*** EXCERPTED RECORDS
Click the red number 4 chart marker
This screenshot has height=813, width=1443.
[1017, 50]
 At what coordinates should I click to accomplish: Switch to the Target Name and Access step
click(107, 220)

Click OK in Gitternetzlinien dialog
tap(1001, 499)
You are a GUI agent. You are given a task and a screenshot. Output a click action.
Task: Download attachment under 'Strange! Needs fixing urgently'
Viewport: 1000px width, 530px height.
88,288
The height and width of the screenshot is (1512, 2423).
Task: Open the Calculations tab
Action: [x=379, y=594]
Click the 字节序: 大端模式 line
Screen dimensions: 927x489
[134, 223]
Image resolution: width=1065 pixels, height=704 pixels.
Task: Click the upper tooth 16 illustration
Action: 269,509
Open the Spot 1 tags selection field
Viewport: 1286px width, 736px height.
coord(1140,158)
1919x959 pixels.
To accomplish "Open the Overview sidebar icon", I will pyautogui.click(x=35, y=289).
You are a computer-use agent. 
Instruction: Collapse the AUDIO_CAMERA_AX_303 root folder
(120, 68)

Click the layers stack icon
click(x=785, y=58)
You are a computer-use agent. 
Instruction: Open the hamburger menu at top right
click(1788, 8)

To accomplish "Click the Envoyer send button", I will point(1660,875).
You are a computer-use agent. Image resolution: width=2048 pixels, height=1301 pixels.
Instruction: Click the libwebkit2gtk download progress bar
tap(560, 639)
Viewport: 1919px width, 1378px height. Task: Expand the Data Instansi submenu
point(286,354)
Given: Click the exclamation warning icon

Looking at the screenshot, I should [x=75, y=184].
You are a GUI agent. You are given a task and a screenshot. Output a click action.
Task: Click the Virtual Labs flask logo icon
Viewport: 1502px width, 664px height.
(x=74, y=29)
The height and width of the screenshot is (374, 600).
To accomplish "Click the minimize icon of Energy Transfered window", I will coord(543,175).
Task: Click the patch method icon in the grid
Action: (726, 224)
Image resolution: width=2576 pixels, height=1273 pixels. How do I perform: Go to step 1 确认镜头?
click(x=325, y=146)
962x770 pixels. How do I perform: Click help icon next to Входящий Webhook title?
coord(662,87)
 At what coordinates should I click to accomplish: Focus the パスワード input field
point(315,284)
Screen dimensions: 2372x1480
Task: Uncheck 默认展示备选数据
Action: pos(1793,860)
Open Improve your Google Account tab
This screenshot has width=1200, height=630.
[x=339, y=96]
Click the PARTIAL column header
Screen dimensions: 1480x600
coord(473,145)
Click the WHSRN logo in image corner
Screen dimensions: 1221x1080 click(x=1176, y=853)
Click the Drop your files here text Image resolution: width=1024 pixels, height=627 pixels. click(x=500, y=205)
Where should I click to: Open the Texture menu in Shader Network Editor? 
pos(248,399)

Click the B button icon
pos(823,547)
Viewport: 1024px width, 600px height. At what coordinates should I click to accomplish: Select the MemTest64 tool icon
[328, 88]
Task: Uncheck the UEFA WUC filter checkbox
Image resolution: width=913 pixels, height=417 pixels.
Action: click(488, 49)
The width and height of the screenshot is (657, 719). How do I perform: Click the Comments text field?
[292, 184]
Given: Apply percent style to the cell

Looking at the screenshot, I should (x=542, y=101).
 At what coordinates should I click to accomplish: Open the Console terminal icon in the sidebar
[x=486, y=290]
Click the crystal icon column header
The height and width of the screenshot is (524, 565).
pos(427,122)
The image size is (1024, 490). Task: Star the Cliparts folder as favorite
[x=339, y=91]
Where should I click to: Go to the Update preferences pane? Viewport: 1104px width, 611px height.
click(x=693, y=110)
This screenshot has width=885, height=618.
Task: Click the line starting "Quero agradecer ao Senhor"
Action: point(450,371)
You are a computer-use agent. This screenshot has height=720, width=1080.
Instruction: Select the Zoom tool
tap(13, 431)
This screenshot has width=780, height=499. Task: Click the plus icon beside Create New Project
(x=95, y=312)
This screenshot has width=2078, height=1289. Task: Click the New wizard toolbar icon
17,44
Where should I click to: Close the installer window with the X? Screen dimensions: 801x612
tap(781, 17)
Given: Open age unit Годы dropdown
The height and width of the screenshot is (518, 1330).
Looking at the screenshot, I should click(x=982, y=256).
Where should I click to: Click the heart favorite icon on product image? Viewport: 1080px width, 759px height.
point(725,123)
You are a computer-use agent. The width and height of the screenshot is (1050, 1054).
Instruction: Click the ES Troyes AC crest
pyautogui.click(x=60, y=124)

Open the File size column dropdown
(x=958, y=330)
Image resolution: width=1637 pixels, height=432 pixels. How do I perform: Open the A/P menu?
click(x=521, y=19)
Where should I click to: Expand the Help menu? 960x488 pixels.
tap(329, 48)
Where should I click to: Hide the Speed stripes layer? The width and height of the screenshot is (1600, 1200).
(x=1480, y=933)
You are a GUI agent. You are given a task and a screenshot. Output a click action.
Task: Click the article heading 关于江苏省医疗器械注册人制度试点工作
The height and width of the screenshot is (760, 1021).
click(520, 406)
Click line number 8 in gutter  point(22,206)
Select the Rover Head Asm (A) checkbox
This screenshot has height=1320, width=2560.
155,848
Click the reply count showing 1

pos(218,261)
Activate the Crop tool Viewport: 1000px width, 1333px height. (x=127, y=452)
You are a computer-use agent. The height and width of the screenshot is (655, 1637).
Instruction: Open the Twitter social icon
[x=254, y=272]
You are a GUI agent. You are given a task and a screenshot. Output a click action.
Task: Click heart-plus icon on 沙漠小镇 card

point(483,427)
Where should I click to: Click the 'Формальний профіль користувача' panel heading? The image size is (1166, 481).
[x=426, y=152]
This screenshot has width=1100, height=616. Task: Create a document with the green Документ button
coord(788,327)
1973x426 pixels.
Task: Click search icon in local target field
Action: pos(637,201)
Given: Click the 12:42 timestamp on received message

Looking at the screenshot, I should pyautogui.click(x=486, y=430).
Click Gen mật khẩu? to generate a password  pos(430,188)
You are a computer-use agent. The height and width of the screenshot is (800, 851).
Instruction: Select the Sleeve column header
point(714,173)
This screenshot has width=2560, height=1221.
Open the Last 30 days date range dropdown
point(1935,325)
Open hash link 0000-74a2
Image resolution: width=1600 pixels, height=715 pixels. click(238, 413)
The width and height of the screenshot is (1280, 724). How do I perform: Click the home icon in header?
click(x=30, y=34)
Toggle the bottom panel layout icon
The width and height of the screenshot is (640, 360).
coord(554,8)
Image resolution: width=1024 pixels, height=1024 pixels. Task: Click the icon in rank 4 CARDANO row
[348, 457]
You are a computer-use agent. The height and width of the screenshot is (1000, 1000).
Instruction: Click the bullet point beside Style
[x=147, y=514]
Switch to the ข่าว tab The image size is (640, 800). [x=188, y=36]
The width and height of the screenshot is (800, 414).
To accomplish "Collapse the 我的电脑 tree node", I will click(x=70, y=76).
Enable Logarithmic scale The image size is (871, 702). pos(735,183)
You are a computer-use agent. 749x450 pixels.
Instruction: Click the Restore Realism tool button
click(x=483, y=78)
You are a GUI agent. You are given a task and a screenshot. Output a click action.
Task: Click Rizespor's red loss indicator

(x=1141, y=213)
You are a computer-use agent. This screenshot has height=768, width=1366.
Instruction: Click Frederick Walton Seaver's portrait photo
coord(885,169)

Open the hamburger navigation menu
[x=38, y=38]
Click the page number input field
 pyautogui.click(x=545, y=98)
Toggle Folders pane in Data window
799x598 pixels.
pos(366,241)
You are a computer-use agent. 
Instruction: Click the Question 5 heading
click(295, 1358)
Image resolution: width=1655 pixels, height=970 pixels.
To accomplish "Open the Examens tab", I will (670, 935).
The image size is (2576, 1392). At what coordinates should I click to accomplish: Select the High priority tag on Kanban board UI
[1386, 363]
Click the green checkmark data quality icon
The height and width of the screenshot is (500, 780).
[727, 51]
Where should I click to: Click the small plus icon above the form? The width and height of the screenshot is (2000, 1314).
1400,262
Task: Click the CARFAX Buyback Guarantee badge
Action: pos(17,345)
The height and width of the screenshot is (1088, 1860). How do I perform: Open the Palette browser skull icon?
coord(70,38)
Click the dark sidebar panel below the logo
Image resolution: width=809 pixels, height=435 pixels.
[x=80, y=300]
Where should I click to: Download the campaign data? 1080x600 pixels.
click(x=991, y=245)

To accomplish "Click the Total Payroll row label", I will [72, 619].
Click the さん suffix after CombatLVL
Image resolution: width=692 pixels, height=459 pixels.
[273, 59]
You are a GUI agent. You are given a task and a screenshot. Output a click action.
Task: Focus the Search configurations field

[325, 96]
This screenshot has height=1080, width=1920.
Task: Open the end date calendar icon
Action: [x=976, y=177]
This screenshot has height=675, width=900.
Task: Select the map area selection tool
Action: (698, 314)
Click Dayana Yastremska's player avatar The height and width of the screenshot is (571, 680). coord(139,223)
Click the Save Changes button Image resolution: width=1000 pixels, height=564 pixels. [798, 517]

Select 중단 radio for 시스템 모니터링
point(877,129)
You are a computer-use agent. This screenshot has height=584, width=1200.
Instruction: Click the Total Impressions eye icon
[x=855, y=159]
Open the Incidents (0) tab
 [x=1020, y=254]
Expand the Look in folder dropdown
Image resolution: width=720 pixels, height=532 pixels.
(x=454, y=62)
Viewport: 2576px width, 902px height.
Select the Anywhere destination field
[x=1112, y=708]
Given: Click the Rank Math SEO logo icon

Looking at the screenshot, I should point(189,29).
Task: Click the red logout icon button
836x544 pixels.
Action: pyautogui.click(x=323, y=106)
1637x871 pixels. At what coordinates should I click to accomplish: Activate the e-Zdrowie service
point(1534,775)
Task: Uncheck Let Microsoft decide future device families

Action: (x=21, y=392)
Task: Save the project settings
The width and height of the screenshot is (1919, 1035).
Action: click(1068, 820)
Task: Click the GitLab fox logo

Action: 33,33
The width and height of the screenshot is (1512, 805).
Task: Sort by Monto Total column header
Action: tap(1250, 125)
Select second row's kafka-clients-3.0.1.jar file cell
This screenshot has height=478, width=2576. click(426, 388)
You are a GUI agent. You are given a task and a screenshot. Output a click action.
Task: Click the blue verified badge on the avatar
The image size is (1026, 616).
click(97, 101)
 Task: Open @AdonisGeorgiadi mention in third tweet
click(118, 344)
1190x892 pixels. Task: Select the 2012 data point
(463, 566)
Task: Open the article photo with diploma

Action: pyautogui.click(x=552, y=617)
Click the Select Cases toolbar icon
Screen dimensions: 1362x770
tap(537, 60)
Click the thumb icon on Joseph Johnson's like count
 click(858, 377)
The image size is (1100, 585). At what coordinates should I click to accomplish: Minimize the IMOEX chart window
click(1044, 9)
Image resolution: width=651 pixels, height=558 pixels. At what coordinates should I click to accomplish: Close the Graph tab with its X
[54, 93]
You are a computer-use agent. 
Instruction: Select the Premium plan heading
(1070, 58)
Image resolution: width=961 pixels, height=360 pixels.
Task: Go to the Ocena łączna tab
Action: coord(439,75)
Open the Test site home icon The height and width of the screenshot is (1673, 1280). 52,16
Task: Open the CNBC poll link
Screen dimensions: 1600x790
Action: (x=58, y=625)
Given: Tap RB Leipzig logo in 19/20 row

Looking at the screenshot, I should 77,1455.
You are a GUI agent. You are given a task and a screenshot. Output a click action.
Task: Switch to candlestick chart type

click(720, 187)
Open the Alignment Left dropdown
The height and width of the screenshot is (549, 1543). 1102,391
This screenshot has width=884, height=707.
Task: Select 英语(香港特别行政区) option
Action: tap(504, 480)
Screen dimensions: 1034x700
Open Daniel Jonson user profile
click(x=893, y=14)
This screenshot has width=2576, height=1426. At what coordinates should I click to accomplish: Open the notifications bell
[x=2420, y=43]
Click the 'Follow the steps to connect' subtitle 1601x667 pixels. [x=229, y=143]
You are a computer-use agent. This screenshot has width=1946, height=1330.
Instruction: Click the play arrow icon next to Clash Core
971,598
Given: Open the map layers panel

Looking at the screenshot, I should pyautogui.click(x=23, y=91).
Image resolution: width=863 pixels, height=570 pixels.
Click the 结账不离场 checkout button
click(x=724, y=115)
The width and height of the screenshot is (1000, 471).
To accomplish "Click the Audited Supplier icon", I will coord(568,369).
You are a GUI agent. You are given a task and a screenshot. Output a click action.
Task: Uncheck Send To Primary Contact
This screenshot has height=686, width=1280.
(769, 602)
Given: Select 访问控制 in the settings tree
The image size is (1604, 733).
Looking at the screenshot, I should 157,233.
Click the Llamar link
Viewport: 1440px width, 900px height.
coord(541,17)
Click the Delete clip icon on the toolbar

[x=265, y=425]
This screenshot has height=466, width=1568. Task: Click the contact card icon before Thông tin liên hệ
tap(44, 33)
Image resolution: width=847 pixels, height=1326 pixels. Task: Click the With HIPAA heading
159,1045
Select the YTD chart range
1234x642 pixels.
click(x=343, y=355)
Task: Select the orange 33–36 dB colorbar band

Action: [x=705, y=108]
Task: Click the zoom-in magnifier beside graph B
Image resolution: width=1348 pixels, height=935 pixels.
******
PROBLEM REQUIREMENTS →
Copy the records verbatim from the line with "This screenshot has width=780, height=499." to the line with "point(725,123)", both included.

RESPONSE TO THIS TASK →
This screenshot has width=780, height=499. Task: Click the plus icon beside Create New Project
(x=95, y=312)
This screenshot has width=2078, height=1289. Task: Click the New wizard toolbar icon
17,44
Where should I click to: Close the installer window with the X? Screen dimensions: 801x612
tap(781, 17)
Given: Open age unit Годы dropdown
The height and width of the screenshot is (518, 1330).
Looking at the screenshot, I should click(x=982, y=256).
Where should I click to: Click the heart favorite icon on product image? Viewport: 1080px width, 759px height.
point(725,123)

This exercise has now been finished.